What is required: Find the line containing "好康報報 (316, 1279)" in the listing below. Repeat it exactly, along with each following line up to and including the one containing "Follow Me on Facebook! (557, 1521)".

===============

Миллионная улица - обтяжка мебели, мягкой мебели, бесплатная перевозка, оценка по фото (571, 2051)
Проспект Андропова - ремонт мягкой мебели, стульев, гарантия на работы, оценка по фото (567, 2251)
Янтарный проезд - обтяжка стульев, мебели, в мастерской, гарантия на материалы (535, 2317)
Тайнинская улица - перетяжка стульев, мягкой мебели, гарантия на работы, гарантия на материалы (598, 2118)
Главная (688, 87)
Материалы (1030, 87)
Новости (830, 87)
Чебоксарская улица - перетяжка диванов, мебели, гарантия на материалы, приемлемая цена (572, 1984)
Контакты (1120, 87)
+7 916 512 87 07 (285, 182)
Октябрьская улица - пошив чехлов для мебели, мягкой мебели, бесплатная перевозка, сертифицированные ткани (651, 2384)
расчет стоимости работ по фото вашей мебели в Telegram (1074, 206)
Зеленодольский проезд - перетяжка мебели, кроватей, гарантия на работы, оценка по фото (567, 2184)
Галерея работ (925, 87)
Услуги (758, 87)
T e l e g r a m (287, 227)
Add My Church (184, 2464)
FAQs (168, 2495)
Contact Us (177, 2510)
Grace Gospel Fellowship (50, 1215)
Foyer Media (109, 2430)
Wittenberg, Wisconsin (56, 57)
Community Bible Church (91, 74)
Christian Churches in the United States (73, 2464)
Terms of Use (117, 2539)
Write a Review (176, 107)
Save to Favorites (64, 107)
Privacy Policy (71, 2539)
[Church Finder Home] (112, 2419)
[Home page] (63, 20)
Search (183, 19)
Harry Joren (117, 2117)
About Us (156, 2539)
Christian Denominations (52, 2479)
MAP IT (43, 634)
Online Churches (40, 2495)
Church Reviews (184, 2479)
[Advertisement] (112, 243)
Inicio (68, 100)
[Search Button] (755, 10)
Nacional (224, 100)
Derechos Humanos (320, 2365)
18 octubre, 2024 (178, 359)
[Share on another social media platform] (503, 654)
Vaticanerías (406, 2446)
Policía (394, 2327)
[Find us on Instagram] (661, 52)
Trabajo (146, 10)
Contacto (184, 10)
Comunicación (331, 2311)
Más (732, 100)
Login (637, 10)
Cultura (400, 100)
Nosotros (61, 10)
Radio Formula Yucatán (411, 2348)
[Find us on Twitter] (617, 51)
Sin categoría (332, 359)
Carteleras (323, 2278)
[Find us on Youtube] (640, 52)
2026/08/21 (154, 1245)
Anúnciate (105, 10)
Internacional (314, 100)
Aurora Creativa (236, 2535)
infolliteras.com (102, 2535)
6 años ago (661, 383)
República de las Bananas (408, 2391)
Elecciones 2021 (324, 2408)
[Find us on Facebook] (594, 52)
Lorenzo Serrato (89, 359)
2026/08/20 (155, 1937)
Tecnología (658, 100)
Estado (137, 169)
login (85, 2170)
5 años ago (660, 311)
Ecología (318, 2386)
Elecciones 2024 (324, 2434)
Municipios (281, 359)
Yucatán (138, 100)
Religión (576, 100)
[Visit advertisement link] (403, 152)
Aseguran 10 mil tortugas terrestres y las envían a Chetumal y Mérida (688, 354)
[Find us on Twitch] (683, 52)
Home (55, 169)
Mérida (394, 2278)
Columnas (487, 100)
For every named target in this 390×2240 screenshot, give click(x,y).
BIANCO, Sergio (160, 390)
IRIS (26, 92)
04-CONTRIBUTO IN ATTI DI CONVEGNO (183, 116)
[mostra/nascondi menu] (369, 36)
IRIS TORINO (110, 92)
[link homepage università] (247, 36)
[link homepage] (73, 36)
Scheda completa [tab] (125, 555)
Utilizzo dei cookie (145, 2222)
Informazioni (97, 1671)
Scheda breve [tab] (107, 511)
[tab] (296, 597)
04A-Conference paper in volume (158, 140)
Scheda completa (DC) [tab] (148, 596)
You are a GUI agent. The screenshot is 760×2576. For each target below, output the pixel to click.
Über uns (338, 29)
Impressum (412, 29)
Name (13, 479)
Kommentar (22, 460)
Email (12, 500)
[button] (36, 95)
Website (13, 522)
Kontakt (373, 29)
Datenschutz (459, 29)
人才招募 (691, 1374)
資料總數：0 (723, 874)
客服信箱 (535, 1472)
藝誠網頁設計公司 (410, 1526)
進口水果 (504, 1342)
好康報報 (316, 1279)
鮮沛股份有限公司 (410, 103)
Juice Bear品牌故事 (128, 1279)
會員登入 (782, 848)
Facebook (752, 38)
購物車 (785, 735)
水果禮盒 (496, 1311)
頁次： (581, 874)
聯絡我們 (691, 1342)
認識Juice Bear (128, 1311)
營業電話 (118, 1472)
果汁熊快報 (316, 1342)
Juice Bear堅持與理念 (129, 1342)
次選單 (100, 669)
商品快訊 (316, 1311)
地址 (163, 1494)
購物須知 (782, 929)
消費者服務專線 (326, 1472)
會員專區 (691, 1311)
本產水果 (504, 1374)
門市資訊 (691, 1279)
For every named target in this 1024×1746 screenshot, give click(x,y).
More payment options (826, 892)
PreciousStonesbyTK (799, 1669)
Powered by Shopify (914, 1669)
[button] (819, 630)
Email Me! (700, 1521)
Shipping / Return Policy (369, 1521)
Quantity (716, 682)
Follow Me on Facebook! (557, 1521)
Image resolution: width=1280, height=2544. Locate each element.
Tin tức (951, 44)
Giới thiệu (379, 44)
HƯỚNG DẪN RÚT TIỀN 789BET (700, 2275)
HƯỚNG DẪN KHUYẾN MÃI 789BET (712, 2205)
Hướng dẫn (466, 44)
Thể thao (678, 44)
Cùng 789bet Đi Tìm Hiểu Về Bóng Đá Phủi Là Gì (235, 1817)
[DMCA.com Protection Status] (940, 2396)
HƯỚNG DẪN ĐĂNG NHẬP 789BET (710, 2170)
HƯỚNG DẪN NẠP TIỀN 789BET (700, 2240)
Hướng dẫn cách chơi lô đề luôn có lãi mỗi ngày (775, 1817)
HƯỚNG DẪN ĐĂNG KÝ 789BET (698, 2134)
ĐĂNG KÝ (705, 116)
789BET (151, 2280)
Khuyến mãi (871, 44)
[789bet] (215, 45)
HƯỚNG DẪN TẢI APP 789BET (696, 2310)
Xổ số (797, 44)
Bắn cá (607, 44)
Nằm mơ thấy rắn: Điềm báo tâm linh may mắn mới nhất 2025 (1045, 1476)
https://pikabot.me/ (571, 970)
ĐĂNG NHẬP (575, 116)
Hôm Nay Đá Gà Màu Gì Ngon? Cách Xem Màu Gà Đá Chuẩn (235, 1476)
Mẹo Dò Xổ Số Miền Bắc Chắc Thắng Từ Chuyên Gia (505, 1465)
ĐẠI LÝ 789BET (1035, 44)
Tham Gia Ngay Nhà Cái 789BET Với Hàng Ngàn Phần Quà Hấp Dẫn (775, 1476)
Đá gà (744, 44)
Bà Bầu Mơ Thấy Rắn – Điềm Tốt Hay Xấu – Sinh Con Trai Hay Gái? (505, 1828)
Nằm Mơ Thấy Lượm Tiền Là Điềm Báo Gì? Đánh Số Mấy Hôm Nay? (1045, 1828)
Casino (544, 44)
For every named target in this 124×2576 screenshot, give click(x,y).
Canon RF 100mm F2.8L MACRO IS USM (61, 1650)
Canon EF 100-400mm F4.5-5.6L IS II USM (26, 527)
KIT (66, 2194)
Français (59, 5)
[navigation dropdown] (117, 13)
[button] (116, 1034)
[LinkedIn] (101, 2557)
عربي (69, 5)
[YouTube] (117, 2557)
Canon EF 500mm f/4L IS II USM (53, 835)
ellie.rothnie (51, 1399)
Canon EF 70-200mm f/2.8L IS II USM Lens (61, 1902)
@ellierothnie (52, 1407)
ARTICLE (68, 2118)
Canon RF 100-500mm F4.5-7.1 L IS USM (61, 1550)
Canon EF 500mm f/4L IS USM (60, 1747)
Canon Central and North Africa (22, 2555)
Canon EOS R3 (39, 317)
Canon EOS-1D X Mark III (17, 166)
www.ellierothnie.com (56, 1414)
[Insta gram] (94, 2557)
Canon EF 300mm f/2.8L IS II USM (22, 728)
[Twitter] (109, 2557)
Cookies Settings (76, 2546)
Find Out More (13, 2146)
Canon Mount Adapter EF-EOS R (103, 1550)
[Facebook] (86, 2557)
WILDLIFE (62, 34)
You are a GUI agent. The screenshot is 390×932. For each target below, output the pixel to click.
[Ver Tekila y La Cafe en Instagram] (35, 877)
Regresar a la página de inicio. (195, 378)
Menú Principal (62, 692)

===============

Solution:
好康報報 (316, 1279)
鮮沛股份有限公司 (410, 103)
Juice Bear品牌故事 (128, 1279)
會員登入 (782, 848)
Facebook (752, 38)
購物車 (785, 735)
水果禮盒 (496, 1311)
頁次： (581, 874)
聯絡我們 (691, 1342)
認識Juice Bear (128, 1311)
營業電話 (118, 1472)
果汁熊快報 (316, 1342)
Juice Bear堅持與理念 (129, 1342)
次選單 (100, 669)
商品快訊 (316, 1311)
地址 (163, 1494)
購物須知 (782, 929)
消費者服務專線 (326, 1472)
會員專區 (691, 1311)
本產水果 (504, 1374)
門市資訊 (691, 1279)
For every named target in this 1024×1746 screenshot, give click(x,y).
More payment options (826, 892)
PreciousStonesbyTK (799, 1669)
Powered by Shopify (914, 1669)
[button] (819, 630)
Email Me! (700, 1521)
Shipping / Return Policy (369, 1521)
Quantity (716, 682)
Follow Me on Facebook! (557, 1521)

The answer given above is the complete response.